Content Management Framework

Our Revised Criteria for Evaluating and Comparing Enterprise Management Systems

November 4, 2004

Content Management is a hot area, and choosing the right product can be difficult, especially when you aren’t clear on what features to look for. This reports provides a framework with which to evaluate Enterprise Content Management Systems.

NETTING IT OUT

Organizations need to deliver a consistent set of experiences across multiple customer touchpoints. They need to manage, in a systematic manner, the different kinds of information they publish and ensure that their customers receive current content just in time. Thus an enterprise content management system (ECMS) combines the capabilities of a Web content management system (WCMS), an electronic document management system (EDMS), and a digital asset management system (DAMS). To embed the necessary structure and intelligence into the content, organizations are also relying on XML publishing capabilities.

We use the following six criteria to assess an ECMS:

Content Management Lifecycle. To evaluate the content management lifecycle, we examine how content is created, how it is organized and staged, how it is produced and delivered, as well as how it is aged and archived.

Content Granularity. To evaluate content granularity, we describe the content components--ranging from entire documents to discrete chunks—that a product manages.

Metadata Management. To evaluate metadata management, we examine how a product categorizes content components into discrete categories.

Application Integration. To evaluate application integration, we identify the tools and techniques for integrating content management capabilities with ebusiness portals, CRM systems, and other enterprise applications.

Administration. To evaluate administration, we determine whether a product provides a single point of administration and an easy-to-use administration environment.

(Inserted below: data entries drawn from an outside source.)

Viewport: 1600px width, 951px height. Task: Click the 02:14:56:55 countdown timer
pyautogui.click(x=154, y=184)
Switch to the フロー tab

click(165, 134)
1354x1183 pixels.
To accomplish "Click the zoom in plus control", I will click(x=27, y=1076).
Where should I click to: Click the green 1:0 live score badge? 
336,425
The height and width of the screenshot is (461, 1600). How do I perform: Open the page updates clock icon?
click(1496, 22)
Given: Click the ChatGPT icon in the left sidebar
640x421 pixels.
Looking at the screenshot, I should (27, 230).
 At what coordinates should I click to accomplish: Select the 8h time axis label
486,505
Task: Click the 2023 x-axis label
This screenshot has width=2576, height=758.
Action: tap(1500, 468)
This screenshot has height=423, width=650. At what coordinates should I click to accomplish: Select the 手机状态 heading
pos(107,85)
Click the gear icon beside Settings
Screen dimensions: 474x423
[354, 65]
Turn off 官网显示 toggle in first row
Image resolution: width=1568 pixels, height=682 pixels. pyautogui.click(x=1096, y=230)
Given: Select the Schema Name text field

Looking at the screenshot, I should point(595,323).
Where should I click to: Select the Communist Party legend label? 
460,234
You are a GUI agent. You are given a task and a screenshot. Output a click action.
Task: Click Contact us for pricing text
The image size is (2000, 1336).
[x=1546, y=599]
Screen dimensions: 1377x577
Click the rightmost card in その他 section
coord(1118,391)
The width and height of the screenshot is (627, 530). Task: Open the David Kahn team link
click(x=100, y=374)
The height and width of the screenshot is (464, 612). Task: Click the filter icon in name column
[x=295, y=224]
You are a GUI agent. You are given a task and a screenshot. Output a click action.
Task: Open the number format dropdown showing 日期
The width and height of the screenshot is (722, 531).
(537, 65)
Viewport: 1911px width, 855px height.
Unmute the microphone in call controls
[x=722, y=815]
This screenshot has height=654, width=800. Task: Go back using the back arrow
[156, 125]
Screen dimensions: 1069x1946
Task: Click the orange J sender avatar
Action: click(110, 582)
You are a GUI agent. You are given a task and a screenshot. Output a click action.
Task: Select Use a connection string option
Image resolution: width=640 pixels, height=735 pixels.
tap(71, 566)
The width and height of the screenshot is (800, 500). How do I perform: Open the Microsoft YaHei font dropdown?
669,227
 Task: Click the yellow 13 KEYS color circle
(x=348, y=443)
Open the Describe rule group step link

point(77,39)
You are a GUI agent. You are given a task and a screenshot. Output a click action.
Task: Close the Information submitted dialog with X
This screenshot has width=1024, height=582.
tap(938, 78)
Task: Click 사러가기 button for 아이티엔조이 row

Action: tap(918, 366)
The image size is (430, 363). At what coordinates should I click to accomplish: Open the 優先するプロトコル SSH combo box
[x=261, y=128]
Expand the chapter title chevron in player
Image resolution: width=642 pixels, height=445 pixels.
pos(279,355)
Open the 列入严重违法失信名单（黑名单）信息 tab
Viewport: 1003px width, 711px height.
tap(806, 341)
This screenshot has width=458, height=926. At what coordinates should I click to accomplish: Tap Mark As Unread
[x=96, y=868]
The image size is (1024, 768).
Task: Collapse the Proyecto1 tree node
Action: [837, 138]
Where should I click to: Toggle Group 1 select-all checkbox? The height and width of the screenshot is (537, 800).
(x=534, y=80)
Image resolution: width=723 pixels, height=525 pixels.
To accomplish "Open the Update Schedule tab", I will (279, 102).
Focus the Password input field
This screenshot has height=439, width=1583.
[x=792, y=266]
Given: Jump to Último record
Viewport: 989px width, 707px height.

Globalization. To evaluate globalization, we examine a product’s support for translation and localization when managing content for worldwide distribution.

The line-of-business staff within an organization should be able to manage the content for the day-to-day operations on their own, without involving the technical staff. An ECMS provides the environment for organizing, storing, and publishing the content that fuels a total customer experience.

THE CASE FOR ENTERPRISE CONTENT MANAGEMENT

Converging Technologies to Support Key Business Processes

Organizations, we believe, are facing a crisis of content as they build interactive environments to sustain relationships with customers and business partners. Firms can no longer tolerate stovepiped business processes in which the content they produce for their Web sites, channel partner sites, emarketplaces, and ebusiness portals is separate and distinct from the content produced for print distribution. Companies and government agencies alike need to deliver a consistent set of experiences across multiple customer touchpoints. They need to manage, in a consistent manner, the different kinds of information they publish and ensure that their customers receive current content just in time.

Thus we are witnessing the convergence of four separate approaches to creating an enterprise content management system: Web content management, electronic document management, digital asset management, and XML publishing. (See Illustration 1.)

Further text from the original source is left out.